Addressing parental vaccine concerns: AAP provides guidance for clinicians
An AAP report addresses the concerns of parents who are hesitant about their children’s vaccination.
A clinical report published in Pediatrics outlines information regarding parental concerns of vaccination and found that many parents who are hesitant about vaccinations may have questions that could be answered by their clinician.
The American Academy of Pediatrics published the report to help pediatricians discuss the misconceptions about vaccines with parents. “The pediatrician is often the only medically trained person available to discuss vaccine matters with parents, and it is incumbent on him or her to provide scientifically based and balanced information when these questions are asked,” stated the authors of the report.
The researchers note that vaccines are tested in 3 phases of trials, and there are monitoring systems in place, such as the Vaccine Adverse Events Reporting System (VAERS), that detect adverse events associated with vaccines. In addition, the Vaccine Safety Datalink monitors vaccine safety in millions of individuals through a network of health provider databases that contain information about the administration of vaccines.

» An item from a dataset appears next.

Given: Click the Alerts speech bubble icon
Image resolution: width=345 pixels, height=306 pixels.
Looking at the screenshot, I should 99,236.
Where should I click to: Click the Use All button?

According to the report, the percentage of immunized individuals required to achieve herd immunity can range between 30% and 95%. Therefore, children who have not received immunization can put vaccinated children and children who are medically exempt from vaccination who live in the same area at risk.

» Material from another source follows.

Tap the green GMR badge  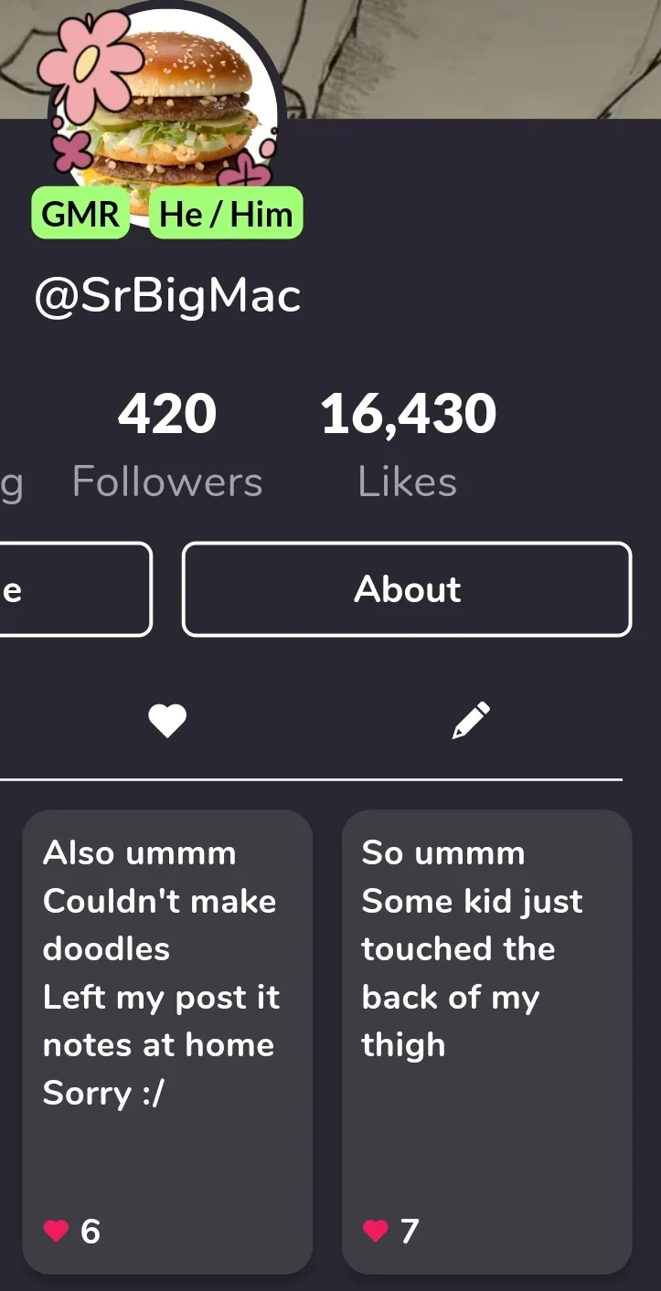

Results from the 2009 HealthStyles survey found that 44% of parents had concerns over pain associated with multiple injections in a single visit, 34% had concerns about receiving multiple vaccines in a single visit, 26% were concerned about the development of autism after receiving vaccines, 13.5% were concerned about vaccines being associated with chronic illness, and 13.2% believed that vaccines were not tested enough to be safe to administer.
Pediatricians can help to reassure parents of their concerns about the production of the vaccine by directly providing the information, and pediatricians can use strategies to reduce pain while administering vaccines, such as holding the child upright or by providing tactile stimulation.
The most important factor in convincing parents to accept vaccinations is individual contact with an informed clinician. Pediatricians should clearly articulate to parents that vaccines are safe and effective and emphasize that children can be exposed to serious disease without immunization.
The authors of the report emphasize the importance of remaining up to date on the current recommended vaccine schedule. No alternative vaccine schedule has been found to be more safe or effective than the recommended schedule, supported by the CDC's Advisory Committee on Immunization Practices.
Another technique that pediatricians can use to help address parental concerns is to tell stories and anecdotes about the successes of vaccines to personalize the message. Clinicians can also have parents verbalize their concerns and give a focused response to personalize the communication.
There is currently no evidence regarding the outcomes of practices that dismiss patients who refuse vaccination. However, anecdotal evidence has shown that when other methods have failed, some parents who are given the choice between immunizing their child or being dismissed will choose to immunize their child.
“Providing vaccine-related information before the first immunization visit may permit parents to clearly formulate their concerns so that they can be fully addressed by the pediatrician,” the authors concluded. “Most parents need and want education about the best way to provide care for their children, including vaccinations. Dealing with vaccine hesitancy is a wonderful opportunity to continue to provide this information and education to families.”
- Edwards KM, Hackell JM; The Committee on Infectious Diseases, The Committee on Practice and Ambulatory Medicine. Countering vaccine hesitancy. Pediatrics. 2016;138(3). doi: 10.1542/peds.2016-2146.